Depois de Trump, Europa pretende mostrar a Biden que pode lutar por si mesma

A era Donald Trump pode estar chegando ao fim. Mas os ministros da União Europeia reunidos esta semana para discutir o futuro da defesa do continente dirão que a lição foi aprendida: a Europa precisa ser forte o suficiente para lutar por conta própria.

Os ministros das Relações Exteriores e da Defesa da UE, reunidos por teleconferência na quinta e sexta-feira, receberão o primeiro relatório anual do bloco sobre capacidades conjuntas de defesa, que deverá servir de base para um esforço, pós-Brexit, liderado pela França, para transformar a UE em uma potência militar independente.

O presidente eleito Joe Biden não usará a retórica de confrontação de seu antecessor em relação aos aliados, mas ele não vai alterar a mensagem dos EUA de que a Europa precisa contribuir mais para sua própria defesa, dizem diplomatas europeus.
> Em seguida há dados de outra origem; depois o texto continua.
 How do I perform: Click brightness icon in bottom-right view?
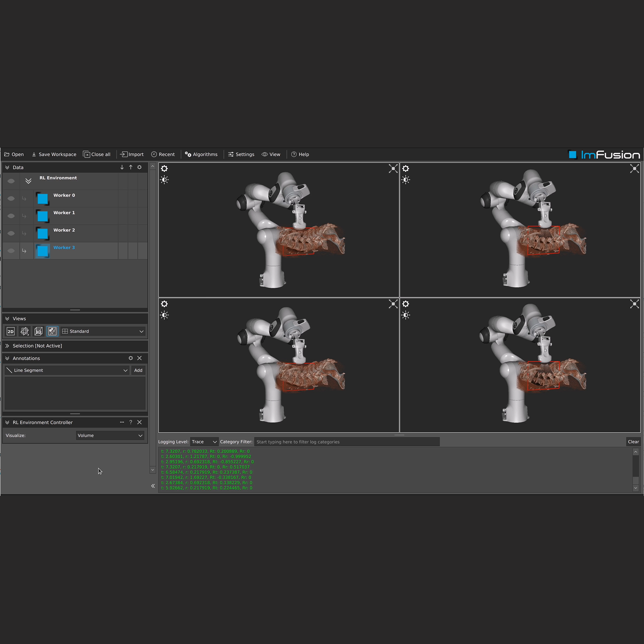pyautogui.click(x=406, y=315)
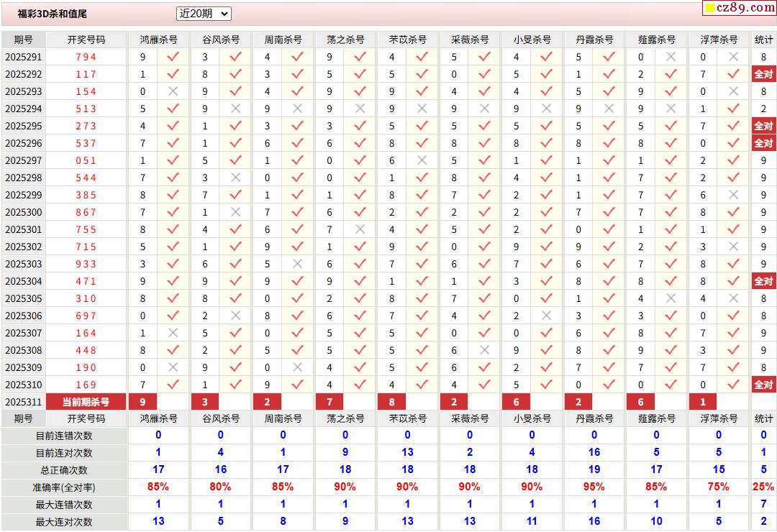The height and width of the screenshot is (532, 777).
Task: Open the 近20期 period dropdown
Action: click(204, 14)
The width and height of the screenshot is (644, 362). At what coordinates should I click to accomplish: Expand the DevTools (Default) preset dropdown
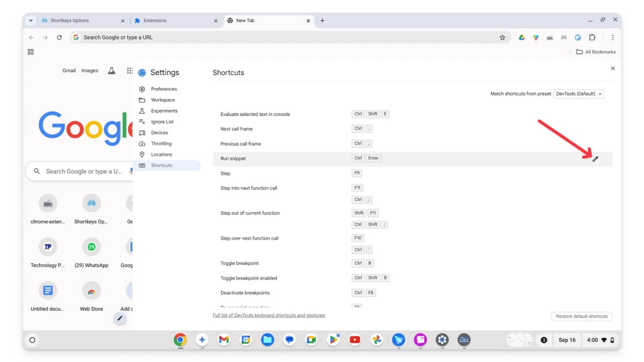[579, 94]
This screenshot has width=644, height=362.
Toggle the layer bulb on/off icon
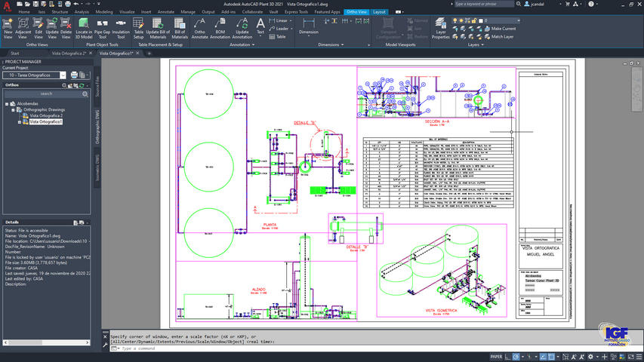pos(454,20)
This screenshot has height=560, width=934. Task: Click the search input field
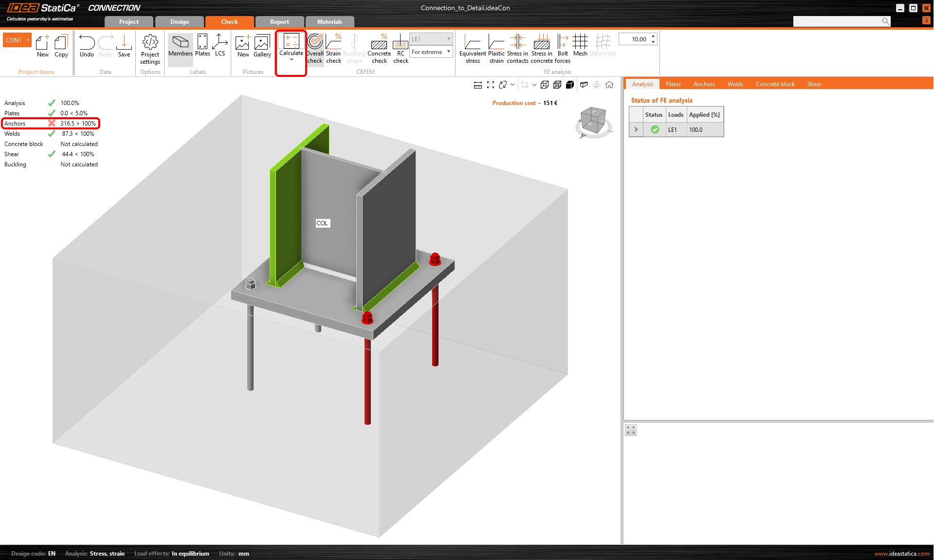point(837,21)
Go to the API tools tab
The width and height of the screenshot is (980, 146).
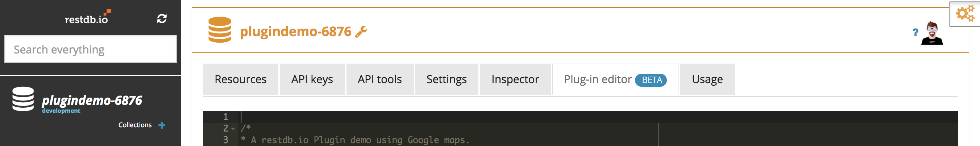pos(380,79)
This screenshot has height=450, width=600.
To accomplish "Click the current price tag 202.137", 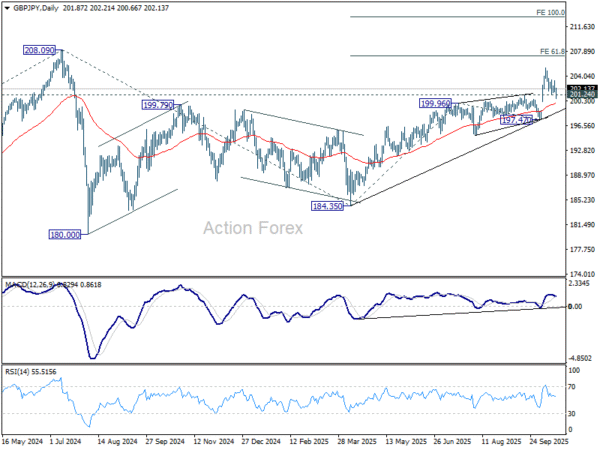I will click(x=581, y=90).
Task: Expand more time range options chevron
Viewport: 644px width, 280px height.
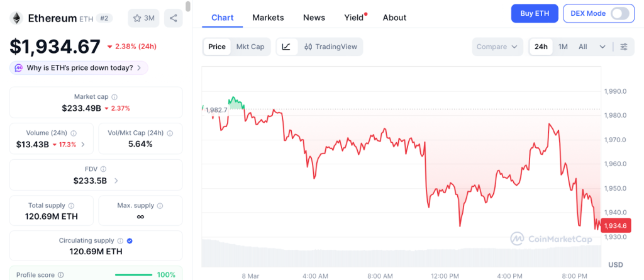Action: pyautogui.click(x=602, y=47)
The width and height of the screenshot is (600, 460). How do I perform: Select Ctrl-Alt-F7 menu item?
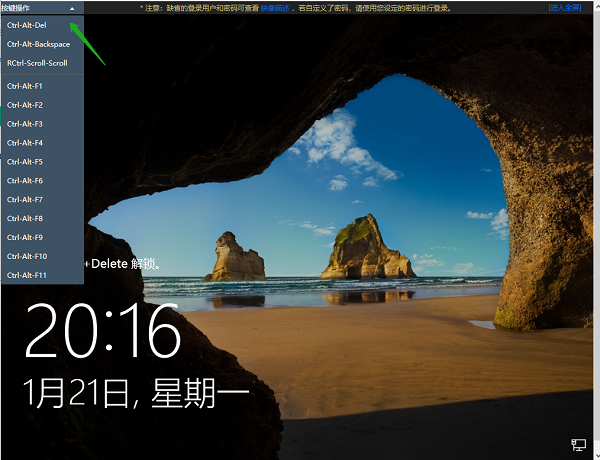coord(25,199)
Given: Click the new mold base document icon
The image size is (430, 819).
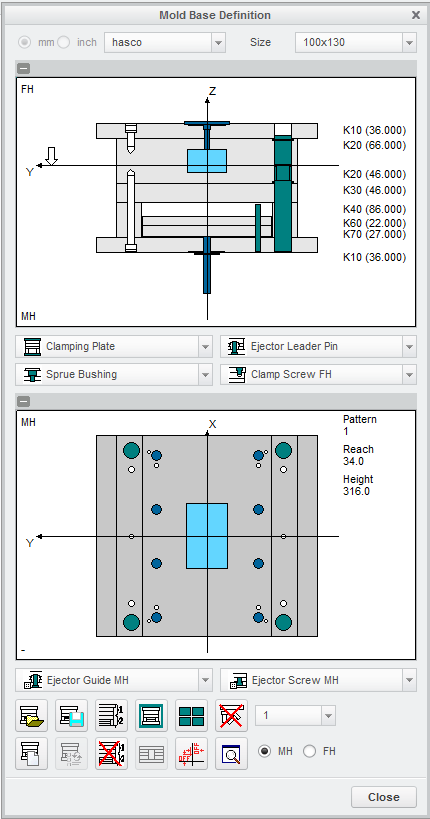Looking at the screenshot, I should pos(31,754).
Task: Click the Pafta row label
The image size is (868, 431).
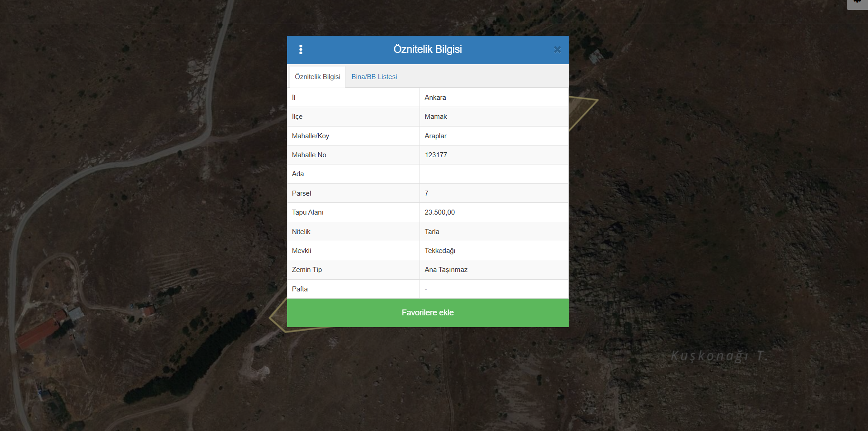Action: pyautogui.click(x=300, y=289)
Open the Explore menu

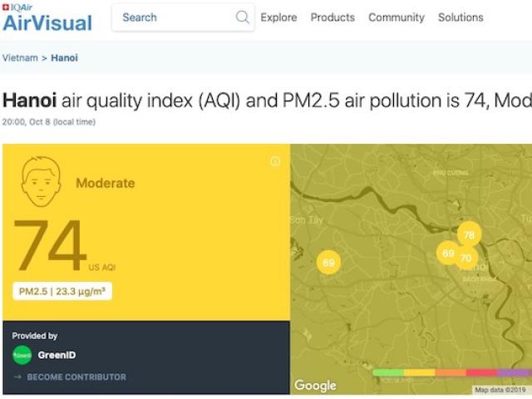[x=278, y=17]
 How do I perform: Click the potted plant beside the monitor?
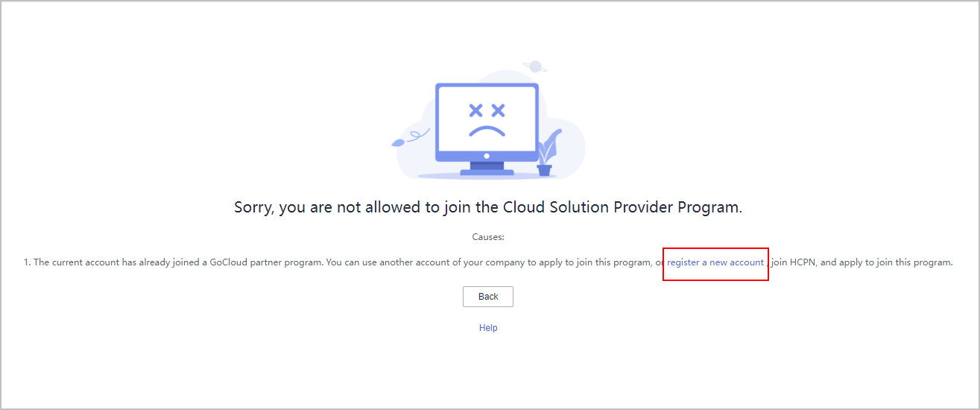tap(548, 154)
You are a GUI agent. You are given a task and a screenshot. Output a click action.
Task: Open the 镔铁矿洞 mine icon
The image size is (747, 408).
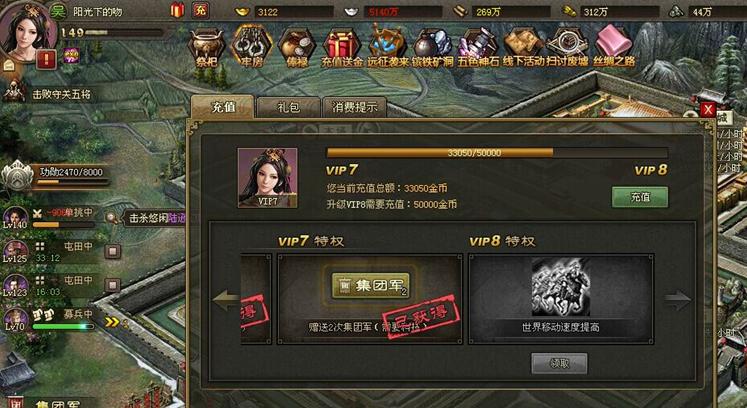point(432,47)
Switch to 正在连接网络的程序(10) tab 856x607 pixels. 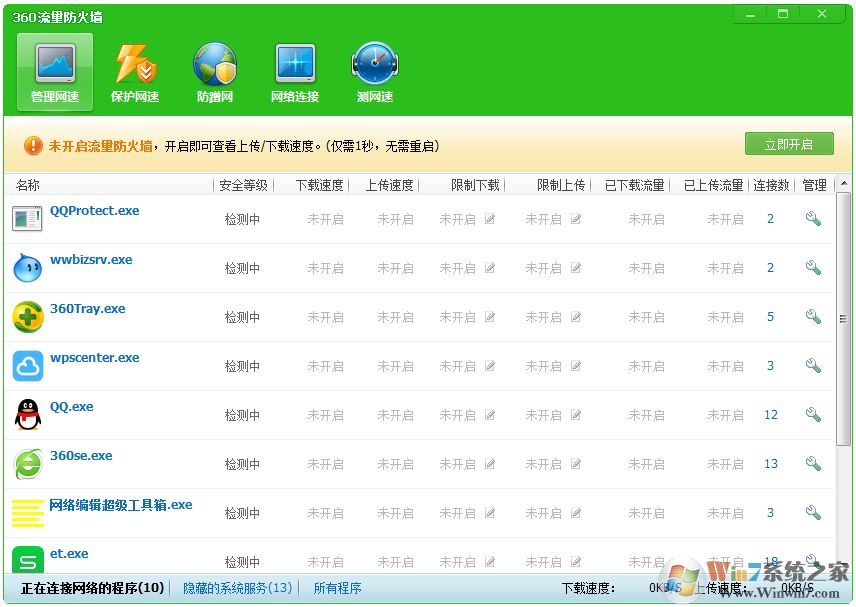point(90,588)
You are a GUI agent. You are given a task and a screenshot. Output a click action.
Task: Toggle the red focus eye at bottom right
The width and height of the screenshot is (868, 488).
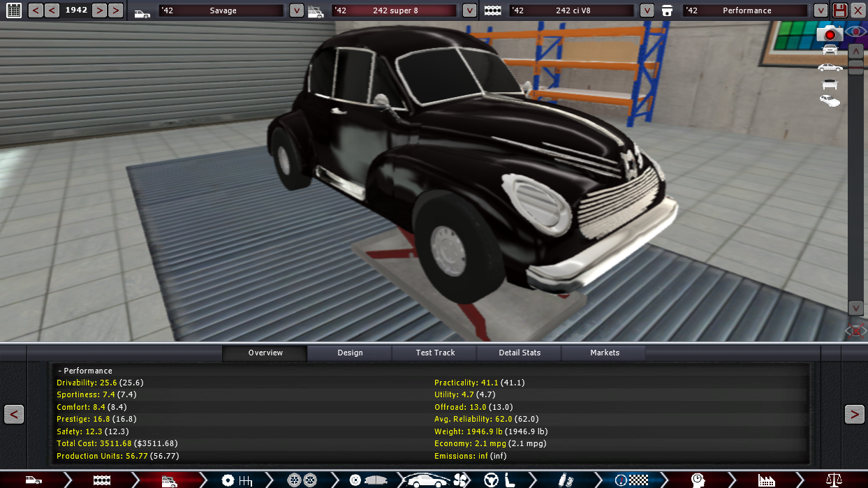(855, 330)
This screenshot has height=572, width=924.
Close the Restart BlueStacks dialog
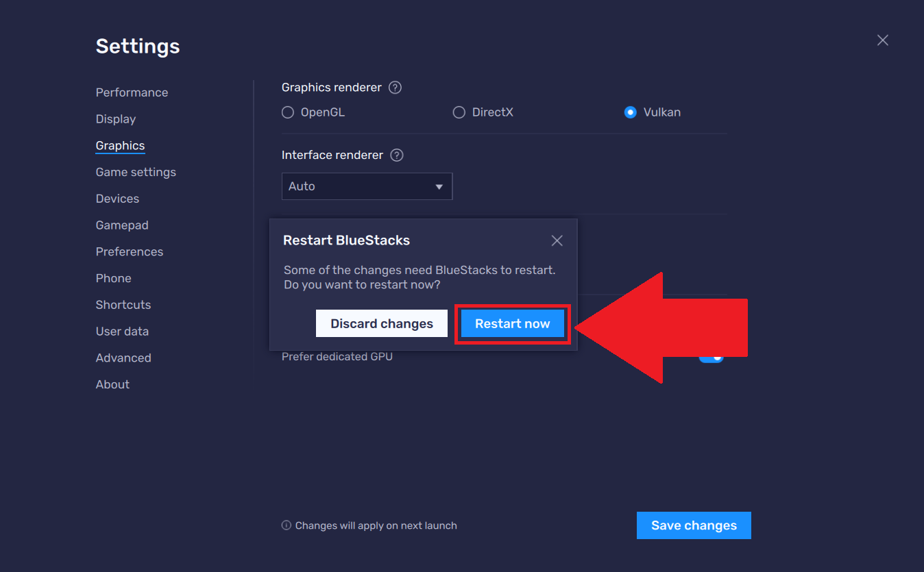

“Não estamos no antigo status quo, onde podemos fingir que a presidência de Donald Trump nunca existiu e que o mundo era o mesmo de quatro anos atrás”, disse um diplomata francês.

Um funcionário da UE disse que a vitória de Biden foi “um apelo à Europa para continuar construindo uma defesa comum da UE, para ser um aliado útil e forte, e também para a aliança do NATO”.

A UE trabalha desde dezembro de 2017 para desenvolver mais poder de fogo independentemente dos Estados Unidos. O esforço tem sido impulsionado principalmente pela França, a representante do poder militar da UE após o Brexit.

Durante a adesão britânica, Londres representava o papel militar para a UE, e em relação ao NATO como a principal para a defesa europeia. Sua saída dá a Paris a oportunidade de usar ambições de longa data para um papel maior da UE na defesa, com um apoio mais cauteloso de Berlim.

“Os Estados Unidos só nos respeitarão como aliados se levarmos a sério nossa própria posição, e se tivermos nossa própria soberania em relação à nossa defesa”, disse o presidente francês Emmanuel Macron em uma entrevista no domingo.

Trump era abertamente hostil ao NATO, criticando rotineiramente os países europeus por gastarem muito pouco em defesa e descrevendo aliados que gastam menos de 2% da produção nacional como “delinquentes”. Mas as administrações anteriores dos EUA também pediram à Europa que gastasse mais.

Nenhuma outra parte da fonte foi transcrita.